Como su obsesión era la figura, el dibujo se convirtió en el camino de su búsqueda: la tensión entre los cuerpos, la relación entre ellos, sus posibilidades expresivas. "A mí no me interesa hacer cuadros -insistió siempre Caballero.- Lo que quiero es hacer gente, hacer esa persona que quisiera tener y no tengo". Era, de alguna manera, una obra generada en la frustración. Dibujó cuerpos de todas las formas y a través de diversos modos de expresión. Influenciado por los manieristas florentinos del siglo XVI (Bronzino, Pontorno, Rosso); o por el romanticismo de Gericault; ensalzados en la violencia del momento, en éxtasis desgarrador, en sagrada conmemoración del milagro humano. Todo para llegar a su momento culminante: la expresión erótica pura de los cuerpos, sin que, sin embargo, llegaran a satisfacerlo a pesar de su perfección. "Mi mejor cuadro todavía está por hacer", dijo con frecuencia el artista.

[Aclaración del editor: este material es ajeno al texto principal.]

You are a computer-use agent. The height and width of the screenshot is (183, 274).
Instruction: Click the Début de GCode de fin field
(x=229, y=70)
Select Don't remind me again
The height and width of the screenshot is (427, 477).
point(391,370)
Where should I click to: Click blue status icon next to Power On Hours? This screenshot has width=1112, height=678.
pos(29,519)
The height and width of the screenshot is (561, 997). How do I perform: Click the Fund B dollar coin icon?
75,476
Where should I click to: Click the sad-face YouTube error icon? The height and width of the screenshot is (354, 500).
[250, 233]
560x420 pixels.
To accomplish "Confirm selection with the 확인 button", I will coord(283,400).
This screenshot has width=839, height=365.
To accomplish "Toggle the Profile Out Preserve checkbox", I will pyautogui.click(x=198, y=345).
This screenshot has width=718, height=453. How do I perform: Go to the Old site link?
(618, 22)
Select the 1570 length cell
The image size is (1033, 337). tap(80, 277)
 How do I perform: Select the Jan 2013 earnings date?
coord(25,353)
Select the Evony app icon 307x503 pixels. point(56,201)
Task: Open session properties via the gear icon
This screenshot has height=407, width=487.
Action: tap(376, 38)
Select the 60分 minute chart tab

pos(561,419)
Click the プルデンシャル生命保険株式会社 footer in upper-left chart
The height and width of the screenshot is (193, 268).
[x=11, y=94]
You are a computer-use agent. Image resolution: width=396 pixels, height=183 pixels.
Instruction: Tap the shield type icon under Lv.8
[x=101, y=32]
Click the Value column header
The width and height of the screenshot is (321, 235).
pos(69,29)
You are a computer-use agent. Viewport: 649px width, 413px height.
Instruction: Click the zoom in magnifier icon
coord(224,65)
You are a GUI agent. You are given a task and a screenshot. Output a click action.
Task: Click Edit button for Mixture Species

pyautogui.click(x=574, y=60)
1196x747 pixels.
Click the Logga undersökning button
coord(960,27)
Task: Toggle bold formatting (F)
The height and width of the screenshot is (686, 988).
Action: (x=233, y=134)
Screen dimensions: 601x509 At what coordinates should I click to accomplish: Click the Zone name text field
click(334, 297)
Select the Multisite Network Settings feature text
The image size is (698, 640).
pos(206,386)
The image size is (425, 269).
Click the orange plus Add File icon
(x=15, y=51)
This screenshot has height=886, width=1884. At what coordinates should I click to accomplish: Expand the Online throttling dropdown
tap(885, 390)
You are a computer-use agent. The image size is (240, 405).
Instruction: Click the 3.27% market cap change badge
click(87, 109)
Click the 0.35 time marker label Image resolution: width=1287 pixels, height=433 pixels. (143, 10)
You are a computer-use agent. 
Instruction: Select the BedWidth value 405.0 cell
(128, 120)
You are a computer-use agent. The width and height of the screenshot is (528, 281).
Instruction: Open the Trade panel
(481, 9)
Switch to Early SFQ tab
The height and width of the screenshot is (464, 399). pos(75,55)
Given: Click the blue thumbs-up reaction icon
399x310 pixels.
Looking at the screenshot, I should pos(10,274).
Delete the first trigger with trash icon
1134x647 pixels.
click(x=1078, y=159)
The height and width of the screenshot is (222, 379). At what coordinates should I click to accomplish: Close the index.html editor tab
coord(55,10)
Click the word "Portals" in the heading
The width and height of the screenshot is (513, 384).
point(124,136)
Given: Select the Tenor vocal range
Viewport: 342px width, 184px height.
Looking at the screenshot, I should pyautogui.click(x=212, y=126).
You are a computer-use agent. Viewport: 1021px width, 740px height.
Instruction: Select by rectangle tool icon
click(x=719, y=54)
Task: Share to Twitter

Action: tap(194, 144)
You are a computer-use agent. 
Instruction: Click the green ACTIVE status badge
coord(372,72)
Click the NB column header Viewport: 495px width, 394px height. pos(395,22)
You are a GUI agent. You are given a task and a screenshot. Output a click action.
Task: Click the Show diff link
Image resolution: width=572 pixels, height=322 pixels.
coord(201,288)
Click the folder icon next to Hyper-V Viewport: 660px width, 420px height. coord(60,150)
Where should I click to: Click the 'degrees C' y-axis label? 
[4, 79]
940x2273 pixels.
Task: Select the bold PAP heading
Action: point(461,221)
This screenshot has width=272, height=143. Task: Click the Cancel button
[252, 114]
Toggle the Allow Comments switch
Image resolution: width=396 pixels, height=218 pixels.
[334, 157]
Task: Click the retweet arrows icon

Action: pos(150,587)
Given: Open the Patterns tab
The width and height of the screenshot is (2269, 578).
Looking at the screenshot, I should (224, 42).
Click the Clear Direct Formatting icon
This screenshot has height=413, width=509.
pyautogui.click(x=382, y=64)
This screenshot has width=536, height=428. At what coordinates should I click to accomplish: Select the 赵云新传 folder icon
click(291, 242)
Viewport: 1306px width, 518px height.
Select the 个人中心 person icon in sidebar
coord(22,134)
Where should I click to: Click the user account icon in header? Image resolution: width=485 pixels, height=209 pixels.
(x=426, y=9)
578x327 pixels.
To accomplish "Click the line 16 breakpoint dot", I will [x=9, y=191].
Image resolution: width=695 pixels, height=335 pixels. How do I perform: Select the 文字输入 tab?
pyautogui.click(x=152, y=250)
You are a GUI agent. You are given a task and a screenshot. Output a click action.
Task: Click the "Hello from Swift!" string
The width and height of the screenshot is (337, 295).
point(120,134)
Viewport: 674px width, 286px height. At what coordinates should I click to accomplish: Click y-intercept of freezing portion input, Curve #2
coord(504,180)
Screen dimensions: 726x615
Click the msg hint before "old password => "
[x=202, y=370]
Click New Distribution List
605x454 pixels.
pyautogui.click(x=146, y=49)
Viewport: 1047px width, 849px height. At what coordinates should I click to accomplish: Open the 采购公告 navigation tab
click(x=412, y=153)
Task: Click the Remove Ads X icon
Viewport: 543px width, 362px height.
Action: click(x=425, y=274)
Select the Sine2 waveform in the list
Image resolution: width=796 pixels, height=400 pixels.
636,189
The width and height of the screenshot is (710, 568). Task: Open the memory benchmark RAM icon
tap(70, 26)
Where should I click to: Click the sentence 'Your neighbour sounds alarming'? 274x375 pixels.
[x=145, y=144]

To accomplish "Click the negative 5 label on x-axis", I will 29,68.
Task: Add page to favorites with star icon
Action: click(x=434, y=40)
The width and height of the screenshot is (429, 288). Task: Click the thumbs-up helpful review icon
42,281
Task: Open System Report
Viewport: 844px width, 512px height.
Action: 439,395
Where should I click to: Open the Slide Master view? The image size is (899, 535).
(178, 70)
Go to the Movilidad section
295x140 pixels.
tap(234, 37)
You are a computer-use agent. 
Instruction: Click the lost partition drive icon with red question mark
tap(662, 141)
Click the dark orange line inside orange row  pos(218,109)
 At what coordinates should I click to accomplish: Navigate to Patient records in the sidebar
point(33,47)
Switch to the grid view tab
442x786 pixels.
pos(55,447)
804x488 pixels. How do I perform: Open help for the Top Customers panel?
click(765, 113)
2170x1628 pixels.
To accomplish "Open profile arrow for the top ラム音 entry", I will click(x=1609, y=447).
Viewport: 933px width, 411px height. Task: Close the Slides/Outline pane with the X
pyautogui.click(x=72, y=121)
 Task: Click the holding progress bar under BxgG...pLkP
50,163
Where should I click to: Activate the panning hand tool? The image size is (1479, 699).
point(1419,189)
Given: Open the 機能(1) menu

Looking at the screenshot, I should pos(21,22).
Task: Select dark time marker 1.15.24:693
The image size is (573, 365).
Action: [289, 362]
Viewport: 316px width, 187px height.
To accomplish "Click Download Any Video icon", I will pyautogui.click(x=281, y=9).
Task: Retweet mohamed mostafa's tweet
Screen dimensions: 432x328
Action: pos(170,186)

Maestro del dibujo, Caballero demostró en sus últimas obras el deseo de superarlo. "Estaba rompiendo el armazón de la línea, dice el pintor Antonio Roda, para introducir manchas Se vislumbraba un salto ".
Coincidencialmente, hace tres años Luis Caballero había llegado a la conclusión de que sus casi 30 años de vida artística le habían proporcionado los elementos necesarios para empezar no ya a dibujar, sino a pintar. Pero el destino, como a muchos otros grandes hombres de la historia, lo traicionó. El síndrome cerebeloso que se llevó su vida la semana pasada, fue deteriorando sus facultades físicas hasta impedirle trabajar. Los últimos meses los pasó viendo cine en su casa, a Passolini, a Antonioni y a otros directores que adoraba.
Lo mejor de su obra, una de las más importantes de la historia del arte colombiano del siglo XX, se halla esparcida por los museos, galerías y colecciones privadas de Europa y de Colombia. Pero para Luis Caballero, lo mejor se dejó sin construir.